Let S be the successor function and N be the set of positive integers. For better readability, instead of S(2) and S(S(g(3))) I'll write S2 and SSg(3). Let E be the set of positive integers n such that there exists (no claim of uniqueness being made) a function f_n: N > N such that
(a) f_n(1) = Sn
(b) f_n(Sk) = Sf_n(k) for each k = 1, 2, 3, ...
We prove that E = N by induction. To this end we will prove that 1 belongs to E and, if n belongs to E then Sn belongs to E.
[[ proof that 1 belongs to E ]]
Define f_1 = S. Then (a) and (b) are readily verified. (The verifications are easy, but there is something to be done, namely prove the above equations hold when n = 1 and f_1 = S.)
[[ proof that n belongs to E implies Sn belongs to E ]]
Since n belongs to E (induction hypothesis), there exists (at least one) function f_n that satisfies (a) and (b) above. Let f_{Sn} = Sf_n (composition of S and f_n, with f_n being taken first).
proof that (a) holds for f_{Sn}:
f_{Sn}(1) = Sf_n(1) [definition of f_{Sn}]

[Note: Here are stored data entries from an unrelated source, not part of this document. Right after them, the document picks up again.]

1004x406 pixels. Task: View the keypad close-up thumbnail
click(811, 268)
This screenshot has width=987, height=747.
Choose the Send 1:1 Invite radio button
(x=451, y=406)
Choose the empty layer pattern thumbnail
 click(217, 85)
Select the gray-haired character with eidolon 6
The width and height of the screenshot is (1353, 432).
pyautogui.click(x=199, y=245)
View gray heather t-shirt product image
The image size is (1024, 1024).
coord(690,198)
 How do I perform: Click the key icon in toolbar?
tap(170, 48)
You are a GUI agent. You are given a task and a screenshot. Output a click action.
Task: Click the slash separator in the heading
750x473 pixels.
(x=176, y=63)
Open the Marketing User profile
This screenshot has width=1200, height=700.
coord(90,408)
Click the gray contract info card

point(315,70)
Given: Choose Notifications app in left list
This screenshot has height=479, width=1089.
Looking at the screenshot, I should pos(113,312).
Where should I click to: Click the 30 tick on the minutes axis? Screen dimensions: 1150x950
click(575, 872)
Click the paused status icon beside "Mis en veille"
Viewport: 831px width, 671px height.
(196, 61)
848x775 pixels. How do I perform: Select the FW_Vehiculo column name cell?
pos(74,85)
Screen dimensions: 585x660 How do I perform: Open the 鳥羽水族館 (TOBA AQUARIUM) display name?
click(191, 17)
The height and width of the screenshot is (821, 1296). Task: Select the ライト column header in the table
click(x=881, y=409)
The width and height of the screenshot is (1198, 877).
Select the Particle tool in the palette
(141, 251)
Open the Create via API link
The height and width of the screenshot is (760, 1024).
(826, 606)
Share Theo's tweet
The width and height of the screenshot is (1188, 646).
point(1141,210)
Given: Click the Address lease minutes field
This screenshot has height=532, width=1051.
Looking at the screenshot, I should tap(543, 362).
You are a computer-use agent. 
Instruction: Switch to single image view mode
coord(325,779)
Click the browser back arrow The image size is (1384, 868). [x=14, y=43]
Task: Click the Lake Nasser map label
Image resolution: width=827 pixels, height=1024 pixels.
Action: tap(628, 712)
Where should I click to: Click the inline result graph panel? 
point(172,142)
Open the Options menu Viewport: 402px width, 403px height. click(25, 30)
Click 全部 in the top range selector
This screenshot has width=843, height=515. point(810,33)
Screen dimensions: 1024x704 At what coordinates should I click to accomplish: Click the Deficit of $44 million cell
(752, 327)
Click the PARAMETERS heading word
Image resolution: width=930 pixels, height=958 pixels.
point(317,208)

= SSn [induction hypothesis: (a) holds for f_n]
Note that we've shown f_j(1) = Sj for j = Sn, so we've shown that (a) holds for f_{Sn}.
proof that (b) holds for f_{Sn}:
Let k be any (fixed choice of a) positive integer. Then
f_{Sn}(Sk) = Sf_n(Sk) [definition of f_{Sn}]
= SSf_n(k) [induction hypothesis: (b) holds for f_n, so f_nS = Sf_n]
= Sf_{Sn}(k) [definition of f_{Sn}]
Note that we've shown f_j(Sk) = Sf_j(k) for j = Sn, so we've shown that (b) holds for f_{Sn}.
Now define m + n to be the value of f_n(m).
Now check (easy) that + is defined on all pairs of natural numbers and we have the property (m,n) = (m',n') implies m + n = m' + n'.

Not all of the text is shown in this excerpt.